⟨

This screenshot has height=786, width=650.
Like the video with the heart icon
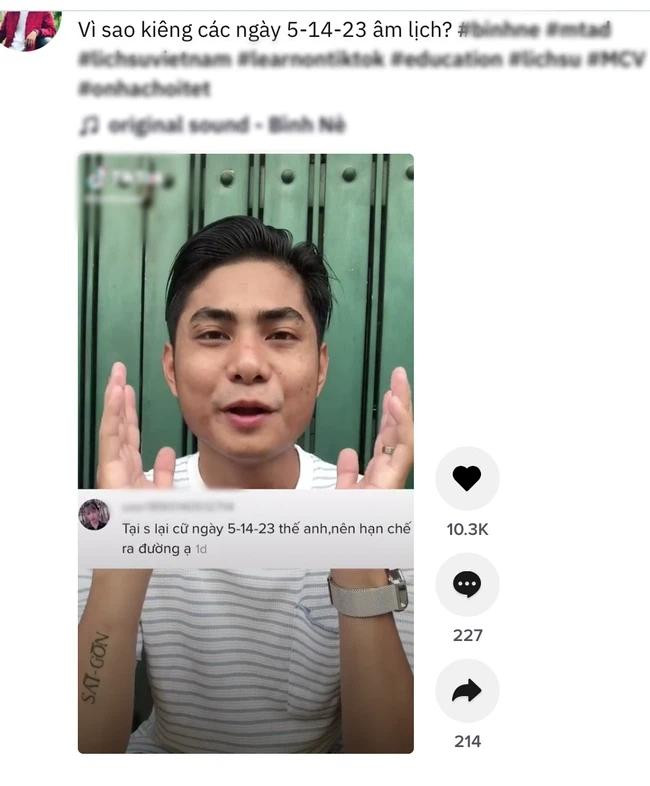[x=467, y=478]
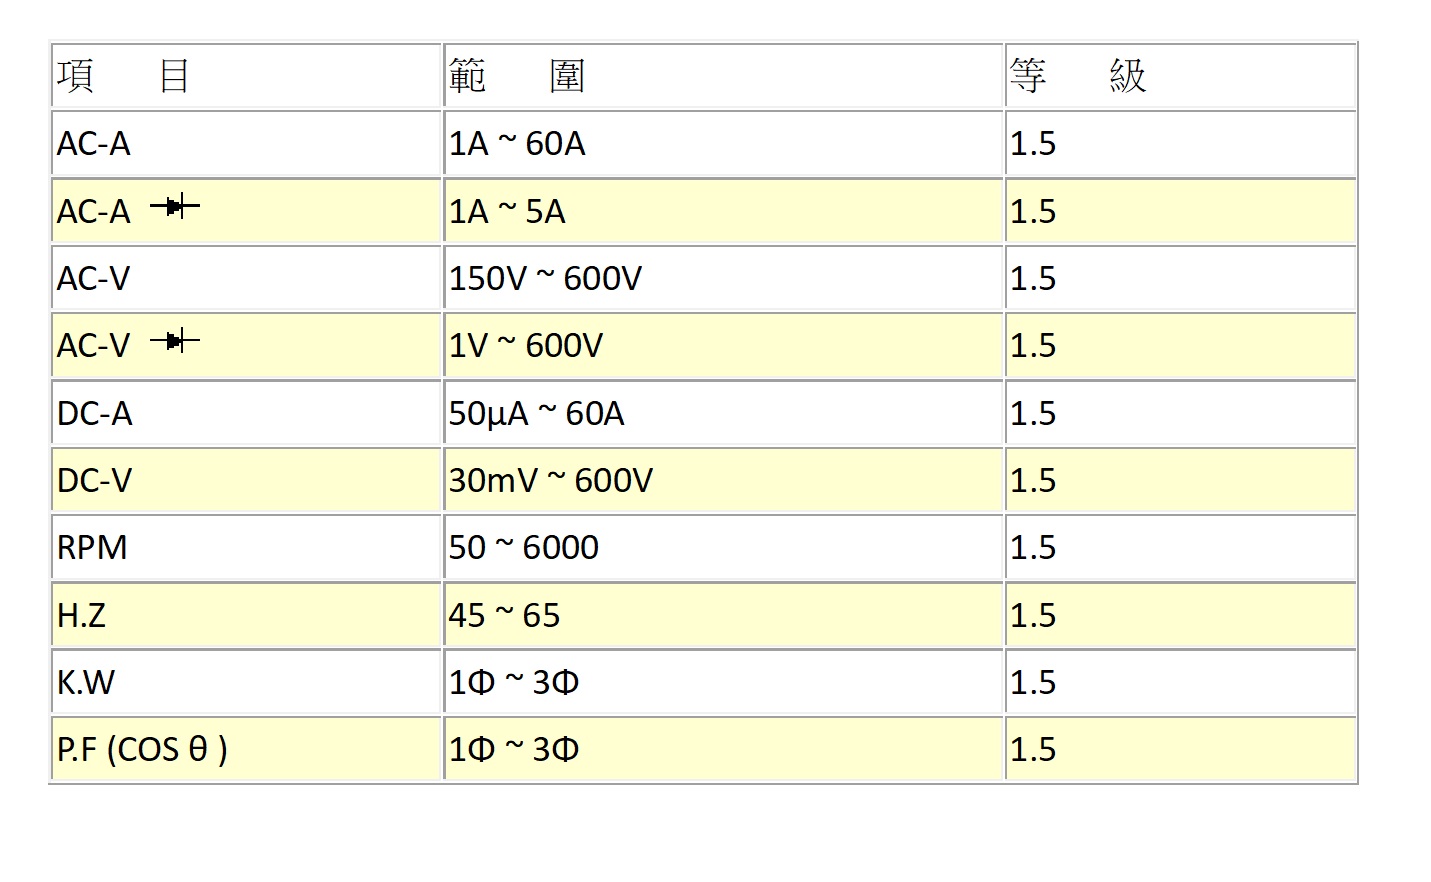Select the plain AC-V row label
1431x882 pixels.
[x=94, y=279]
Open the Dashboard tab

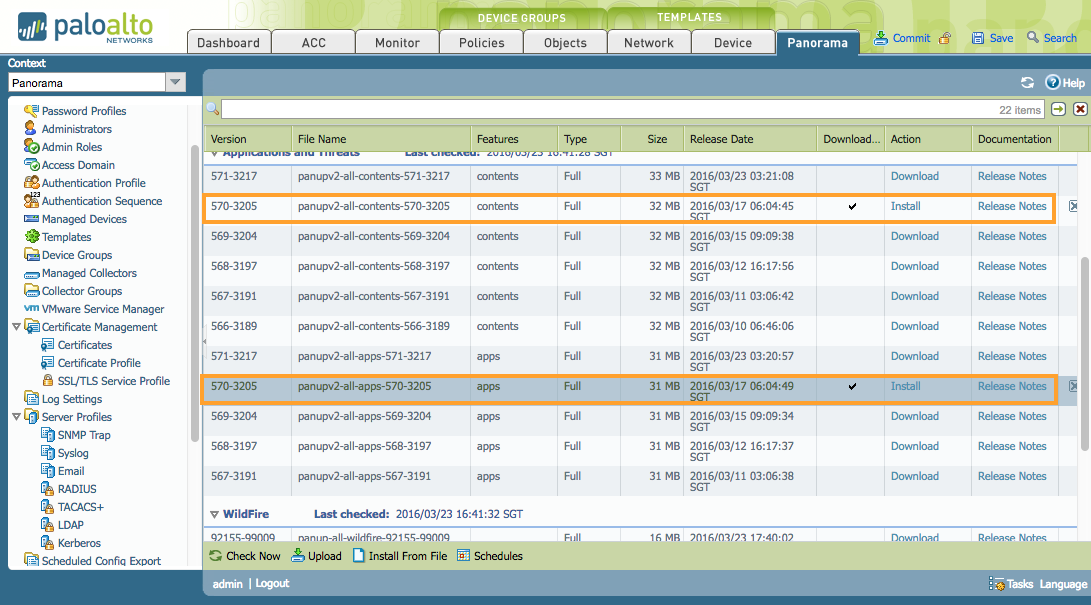[x=228, y=43]
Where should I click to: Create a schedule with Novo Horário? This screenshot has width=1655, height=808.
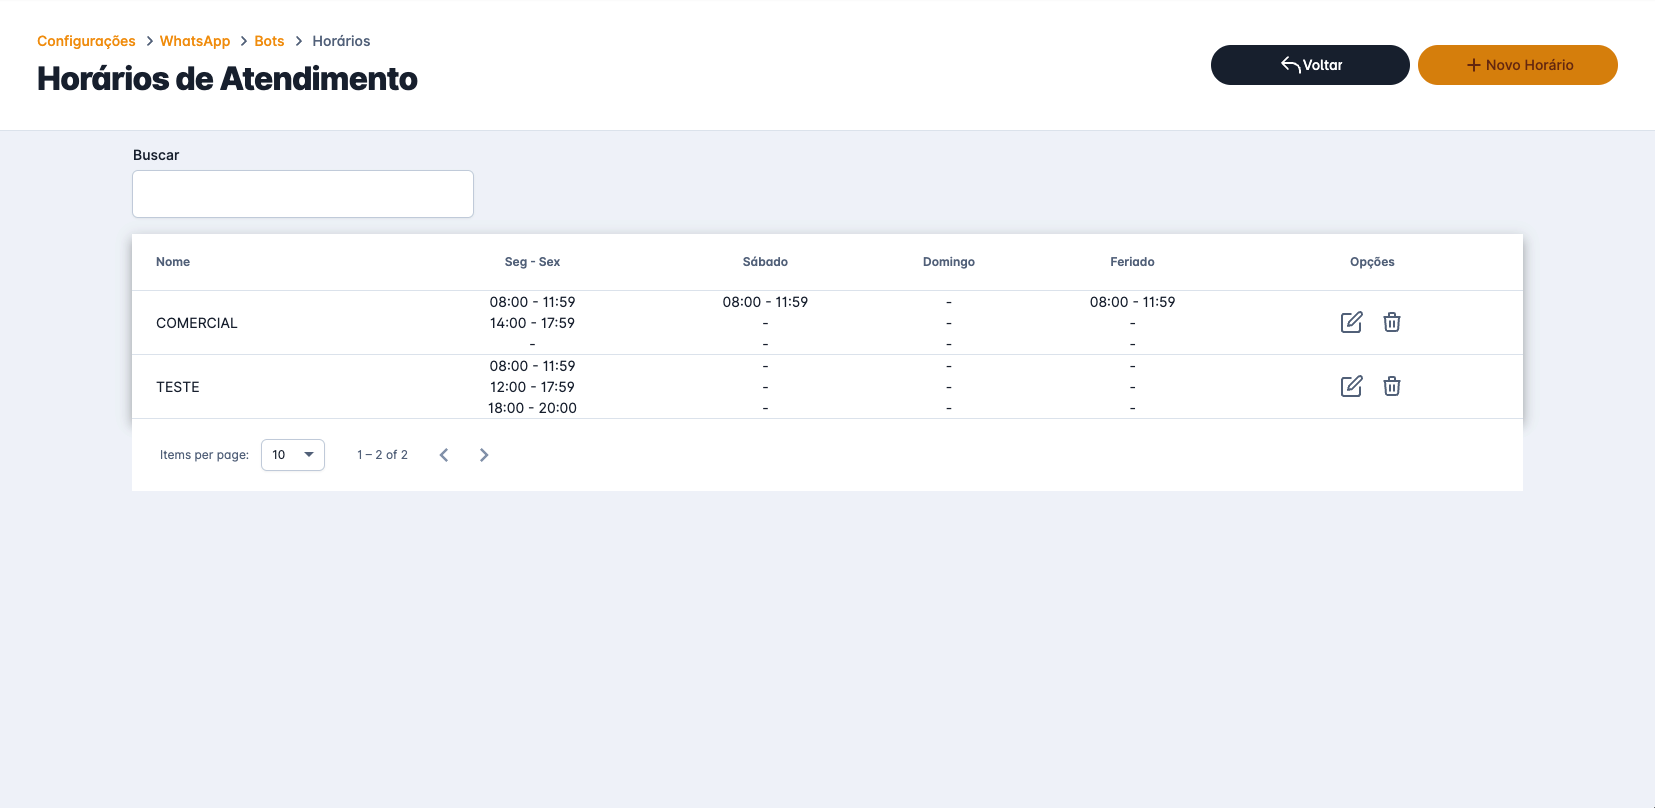pyautogui.click(x=1517, y=65)
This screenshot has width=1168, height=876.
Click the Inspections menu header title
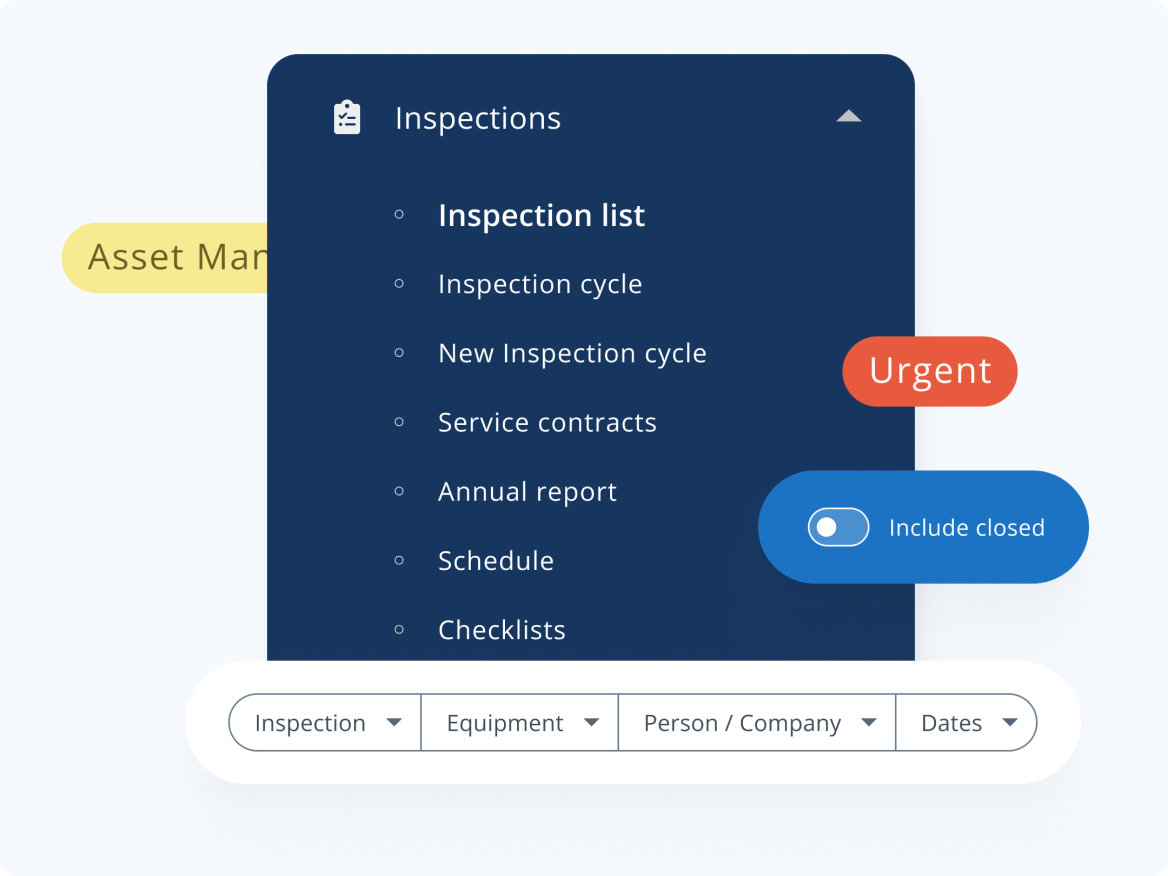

⟩

■ TASK DETAILS
Only what runs from the line holding "This screenshot has width=1168, height=876." through the end of the entries above is to be given again, exactly, with every picture omitted.

■ EXERCISE OUTPUT
This screenshot has width=1168, height=876.
Click the Inspections menu header title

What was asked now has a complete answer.